[Stored data]
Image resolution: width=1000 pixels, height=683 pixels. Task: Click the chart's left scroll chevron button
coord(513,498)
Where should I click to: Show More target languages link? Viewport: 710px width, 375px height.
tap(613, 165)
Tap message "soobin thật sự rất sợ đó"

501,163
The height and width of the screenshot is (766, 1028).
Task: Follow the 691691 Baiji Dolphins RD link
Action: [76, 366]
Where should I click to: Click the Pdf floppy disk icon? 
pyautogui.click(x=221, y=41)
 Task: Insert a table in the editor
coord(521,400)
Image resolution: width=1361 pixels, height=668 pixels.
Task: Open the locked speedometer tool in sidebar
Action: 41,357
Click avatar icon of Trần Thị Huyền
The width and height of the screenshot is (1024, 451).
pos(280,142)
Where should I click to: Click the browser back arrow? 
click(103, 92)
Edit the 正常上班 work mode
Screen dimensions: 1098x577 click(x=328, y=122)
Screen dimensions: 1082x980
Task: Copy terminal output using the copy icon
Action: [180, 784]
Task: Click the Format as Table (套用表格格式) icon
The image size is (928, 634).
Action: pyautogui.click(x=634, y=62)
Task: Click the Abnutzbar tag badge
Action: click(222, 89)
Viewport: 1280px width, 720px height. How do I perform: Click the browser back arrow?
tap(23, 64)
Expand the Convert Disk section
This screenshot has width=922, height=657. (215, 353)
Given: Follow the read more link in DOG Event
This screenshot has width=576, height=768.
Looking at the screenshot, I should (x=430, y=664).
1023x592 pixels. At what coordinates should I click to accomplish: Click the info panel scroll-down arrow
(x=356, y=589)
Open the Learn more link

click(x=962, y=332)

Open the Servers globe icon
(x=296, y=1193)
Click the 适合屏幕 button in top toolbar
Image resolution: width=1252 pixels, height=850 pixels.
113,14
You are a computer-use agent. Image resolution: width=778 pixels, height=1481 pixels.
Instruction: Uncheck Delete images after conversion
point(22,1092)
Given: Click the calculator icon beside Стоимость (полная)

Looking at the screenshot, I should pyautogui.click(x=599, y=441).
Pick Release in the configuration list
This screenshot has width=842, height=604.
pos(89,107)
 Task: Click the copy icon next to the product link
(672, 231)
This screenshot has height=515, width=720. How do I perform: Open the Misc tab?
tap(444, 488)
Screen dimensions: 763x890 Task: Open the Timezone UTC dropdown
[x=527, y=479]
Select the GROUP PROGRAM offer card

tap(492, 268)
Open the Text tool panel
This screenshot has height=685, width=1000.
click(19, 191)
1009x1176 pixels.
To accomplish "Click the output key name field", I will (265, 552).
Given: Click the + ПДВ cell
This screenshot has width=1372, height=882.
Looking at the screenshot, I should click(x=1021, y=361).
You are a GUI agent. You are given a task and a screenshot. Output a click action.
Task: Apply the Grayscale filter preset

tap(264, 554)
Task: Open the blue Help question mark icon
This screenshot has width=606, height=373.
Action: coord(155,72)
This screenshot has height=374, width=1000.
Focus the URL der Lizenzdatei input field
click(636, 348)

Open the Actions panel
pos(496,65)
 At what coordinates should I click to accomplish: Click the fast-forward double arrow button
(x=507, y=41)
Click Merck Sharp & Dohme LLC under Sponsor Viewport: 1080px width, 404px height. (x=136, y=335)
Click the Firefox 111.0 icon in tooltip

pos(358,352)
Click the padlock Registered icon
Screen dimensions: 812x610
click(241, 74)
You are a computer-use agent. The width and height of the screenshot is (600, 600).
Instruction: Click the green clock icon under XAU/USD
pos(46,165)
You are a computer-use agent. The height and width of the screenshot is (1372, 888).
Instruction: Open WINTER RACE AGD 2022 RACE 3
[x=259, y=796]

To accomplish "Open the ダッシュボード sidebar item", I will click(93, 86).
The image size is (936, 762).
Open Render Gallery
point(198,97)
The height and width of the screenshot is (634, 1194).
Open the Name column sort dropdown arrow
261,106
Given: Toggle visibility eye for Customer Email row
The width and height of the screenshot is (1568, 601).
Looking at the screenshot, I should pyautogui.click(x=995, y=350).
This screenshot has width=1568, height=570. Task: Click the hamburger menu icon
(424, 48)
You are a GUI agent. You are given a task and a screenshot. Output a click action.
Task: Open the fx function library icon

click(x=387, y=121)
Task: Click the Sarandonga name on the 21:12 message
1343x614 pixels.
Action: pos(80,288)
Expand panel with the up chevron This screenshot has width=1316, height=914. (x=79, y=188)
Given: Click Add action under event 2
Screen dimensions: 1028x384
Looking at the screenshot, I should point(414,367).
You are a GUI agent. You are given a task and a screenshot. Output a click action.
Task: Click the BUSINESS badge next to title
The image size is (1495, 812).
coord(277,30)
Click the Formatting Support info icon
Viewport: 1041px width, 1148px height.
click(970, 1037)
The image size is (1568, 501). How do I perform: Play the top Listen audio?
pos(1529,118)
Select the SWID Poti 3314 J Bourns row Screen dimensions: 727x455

### What you will do
Each record should be repeated in full, exactly as it is written.

### Response to the task
Image resolution: width=1000 pixels, height=683 pixels. Task: Click the chart's left scroll chevron button
coord(513,498)
Where should I click to: Show More target languages link? Viewport: 710px width, 375px height.
tap(613, 165)
Tap message "soobin thật sự rất sợ đó"

501,163
The height and width of the screenshot is (766, 1028).
Task: Follow the 691691 Baiji Dolphins RD link
Action: [76, 366]
Where should I click to: Click the Pdf floppy disk icon? 
pyautogui.click(x=221, y=41)
 Task: Insert a table in the editor
coord(521,400)
Image resolution: width=1361 pixels, height=668 pixels.
Task: Open the locked speedometer tool in sidebar
Action: 41,357
Click avatar icon of Trần Thị Huyền
The width and height of the screenshot is (1024, 451).
pos(280,142)
Where should I click to: Click the browser back arrow? 
click(103, 92)
Edit the 正常上班 work mode
Screen dimensions: 1098x577 click(x=328, y=122)
Screen dimensions: 1082x980
Task: Copy terminal output using the copy icon
Action: [180, 784]
Task: Click the Format as Table (套用表格格式) icon
The image size is (928, 634).
Action: pyautogui.click(x=634, y=62)
Task: Click the Abnutzbar tag badge
Action: click(222, 89)
Viewport: 1280px width, 720px height. How do I perform: Click the browser back arrow?
tap(23, 64)
Expand the Convert Disk section
This screenshot has width=922, height=657. (215, 353)
Given: Follow the read more link in DOG Event
This screenshot has width=576, height=768.
Looking at the screenshot, I should (x=430, y=664).
1023x592 pixels. At what coordinates should I click to accomplish: Click the info panel scroll-down arrow
(x=356, y=589)
Open the Learn more link

click(x=962, y=332)

Open the Servers globe icon
(x=296, y=1193)
Click the 适合屏幕 button in top toolbar
Image resolution: width=1252 pixels, height=850 pixels.
113,14
You are a computer-use agent. Image resolution: width=778 pixels, height=1481 pixels.
Instruction: Uncheck Delete images after conversion
point(22,1092)
Given: Click the calculator icon beside Стоимость (полная)

Looking at the screenshot, I should pyautogui.click(x=599, y=441).
Pick Release in the configuration list
This screenshot has width=842, height=604.
pos(89,107)
 Task: Click the copy icon next to the product link
(672, 231)
This screenshot has height=515, width=720. How do I perform: Open the Misc tab?
tap(444, 488)
Screen dimensions: 763x890 Task: Open the Timezone UTC dropdown
[x=527, y=479]
Select the GROUP PROGRAM offer card

tap(492, 268)
Open the Text tool panel
This screenshot has height=685, width=1000.
click(19, 191)
1009x1176 pixels.
To accomplish "Click the output key name field", I will (265, 552).
Given: Click the + ПДВ cell
This screenshot has width=1372, height=882.
Looking at the screenshot, I should click(x=1021, y=361).
You are a GUI agent. You are given a task and a screenshot. Output a click action.
Task: Apply the Grayscale filter preset

tap(264, 554)
Task: Open the blue Help question mark icon
This screenshot has width=606, height=373.
Action: coord(155,72)
This screenshot has height=374, width=1000.
Focus the URL der Lizenzdatei input field
click(636, 348)

Open the Actions panel
pos(496,65)
 At what coordinates should I click to accomplish: Click the fast-forward double arrow button
(x=507, y=41)
Click Merck Sharp & Dohme LLC under Sponsor Viewport: 1080px width, 404px height. (x=136, y=335)
Click the Firefox 111.0 icon in tooltip

pos(358,352)
Click the padlock Registered icon
Screen dimensions: 812x610
click(241, 74)
You are a computer-use agent. The width and height of the screenshot is (600, 600).
Instruction: Click the green clock icon under XAU/USD
pos(46,165)
You are a computer-use agent. The height and width of the screenshot is (1372, 888).
Instruction: Open WINTER RACE AGD 2022 RACE 3
[x=259, y=796]

To accomplish "Open the ダッシュボード sidebar item", I will click(93, 86).
The image size is (936, 762).
Open Render Gallery
point(198,97)
The height and width of the screenshot is (634, 1194).
Open the Name column sort dropdown arrow
261,106
Given: Toggle visibility eye for Customer Email row
The width and height of the screenshot is (1568, 601).
Looking at the screenshot, I should pyautogui.click(x=995, y=350).
This screenshot has width=1568, height=570. Task: Click the hamburger menu icon
(424, 48)
You are a GUI agent. You are given a task and a screenshot. Output a click action.
Task: Open the fx function library icon

click(x=387, y=121)
Task: Click the Sarandonga name on the 21:12 message
1343x614 pixels.
Action: pos(80,288)
Expand panel with the up chevron This screenshot has width=1316, height=914. (x=79, y=188)
Given: Click Add action under event 2
Screen dimensions: 1028x384
Looking at the screenshot, I should point(414,367).
You are a GUI agent. You are given a task and a screenshot. Output a click action.
Task: Click the BUSINESS badge next to title
The image size is (1495, 812).
coord(277,30)
Click the Formatting Support info icon
Viewport: 1041px width, 1148px height.
click(970, 1037)
The image size is (1568, 501). How do I perform: Play the top Listen audio?
pos(1529,118)
Select the SWID Poti 3314 J Bourns row Screen dimensions: 727x455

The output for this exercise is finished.